EXERCISE GOAL: Please copy out every one of the rows below word for word, keeping each line as it appears.
** BEGIN ENTRIES **
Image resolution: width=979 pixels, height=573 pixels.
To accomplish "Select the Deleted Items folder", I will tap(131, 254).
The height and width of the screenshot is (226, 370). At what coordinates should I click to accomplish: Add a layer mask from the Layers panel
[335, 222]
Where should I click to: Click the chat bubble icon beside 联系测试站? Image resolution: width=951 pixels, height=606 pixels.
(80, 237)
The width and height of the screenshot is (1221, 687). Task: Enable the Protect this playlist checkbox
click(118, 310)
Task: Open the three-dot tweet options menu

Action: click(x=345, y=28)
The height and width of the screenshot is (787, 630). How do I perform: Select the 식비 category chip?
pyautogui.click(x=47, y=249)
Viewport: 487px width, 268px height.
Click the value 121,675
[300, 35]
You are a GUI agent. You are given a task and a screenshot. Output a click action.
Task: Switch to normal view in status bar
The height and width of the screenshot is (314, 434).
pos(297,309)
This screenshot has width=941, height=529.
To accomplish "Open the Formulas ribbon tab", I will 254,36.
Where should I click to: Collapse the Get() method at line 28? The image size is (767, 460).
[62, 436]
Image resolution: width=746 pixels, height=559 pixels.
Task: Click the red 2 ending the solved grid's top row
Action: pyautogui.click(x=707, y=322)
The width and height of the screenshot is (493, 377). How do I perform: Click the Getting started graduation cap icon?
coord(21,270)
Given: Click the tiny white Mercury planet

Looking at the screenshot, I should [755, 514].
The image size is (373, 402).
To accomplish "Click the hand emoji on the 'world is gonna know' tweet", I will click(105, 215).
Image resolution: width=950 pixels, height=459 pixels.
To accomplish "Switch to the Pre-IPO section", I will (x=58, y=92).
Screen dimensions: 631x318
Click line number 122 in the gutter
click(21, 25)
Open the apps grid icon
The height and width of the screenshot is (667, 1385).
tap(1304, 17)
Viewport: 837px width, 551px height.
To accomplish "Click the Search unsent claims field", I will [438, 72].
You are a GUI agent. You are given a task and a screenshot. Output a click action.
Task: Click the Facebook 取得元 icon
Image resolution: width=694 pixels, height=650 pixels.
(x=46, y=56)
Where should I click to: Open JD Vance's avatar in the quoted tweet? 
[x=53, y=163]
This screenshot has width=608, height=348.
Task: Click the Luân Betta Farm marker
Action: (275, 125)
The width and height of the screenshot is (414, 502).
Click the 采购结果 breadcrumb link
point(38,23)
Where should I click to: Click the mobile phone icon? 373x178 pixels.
** END ENTRIES **
RESPONSE TO THIS TASK:
Image resolution: width=979 pixels, height=573 pixels.
To accomplish "Select the Deleted Items folder", I will tap(131, 254).
The height and width of the screenshot is (226, 370). At what coordinates should I click to accomplish: Add a layer mask from the Layers panel
[335, 222]
Where should I click to: Click the chat bubble icon beside 联系测试站? Image resolution: width=951 pixels, height=606 pixels.
(80, 237)
The width and height of the screenshot is (1221, 687). Task: Enable the Protect this playlist checkbox
click(118, 310)
Task: Open the three-dot tweet options menu

Action: click(x=345, y=28)
The height and width of the screenshot is (787, 630). How do I perform: Select the 식비 category chip?
pyautogui.click(x=47, y=249)
Viewport: 487px width, 268px height.
Click the value 121,675
[300, 35]
You are a GUI agent. You are given a task and a screenshot. Output a click action.
Task: Switch to normal view in status bar
The height and width of the screenshot is (314, 434).
pos(297,309)
This screenshot has width=941, height=529.
To accomplish "Open the Formulas ribbon tab", I will 254,36.
Where should I click to: Collapse the Get() method at line 28? The image size is (767, 460).
[62, 436]
Image resolution: width=746 pixels, height=559 pixels.
Task: Click the red 2 ending the solved grid's top row
Action: pyautogui.click(x=707, y=322)
The width and height of the screenshot is (493, 377). How do I perform: Click the Getting started graduation cap icon?
coord(21,270)
Given: Click the tiny white Mercury planet

Looking at the screenshot, I should [755, 514].
The image size is (373, 402).
To accomplish "Click the hand emoji on the 'world is gonna know' tweet", I will click(105, 215).
Image resolution: width=950 pixels, height=459 pixels.
To accomplish "Switch to the Pre-IPO section", I will (x=58, y=92).
Screen dimensions: 631x318
Click line number 122 in the gutter
click(21, 25)
Open the apps grid icon
The height and width of the screenshot is (667, 1385).
tap(1304, 17)
Viewport: 837px width, 551px height.
To accomplish "Click the Search unsent claims field", I will [438, 72].
You are a GUI agent. You are given a task and a screenshot. Output a click action.
Task: Click the Facebook 取得元 icon
Image resolution: width=694 pixels, height=650 pixels.
(x=46, y=56)
Where should I click to: Open JD Vance's avatar in the quoted tweet? 
[x=53, y=163]
This screenshot has width=608, height=348.
Task: Click the Luân Betta Farm marker
Action: (275, 125)
The width and height of the screenshot is (414, 502).
Click the 采购结果 breadcrumb link
point(38,23)
Where should I click to: Click the mobile phone icon? 373x178 pixels.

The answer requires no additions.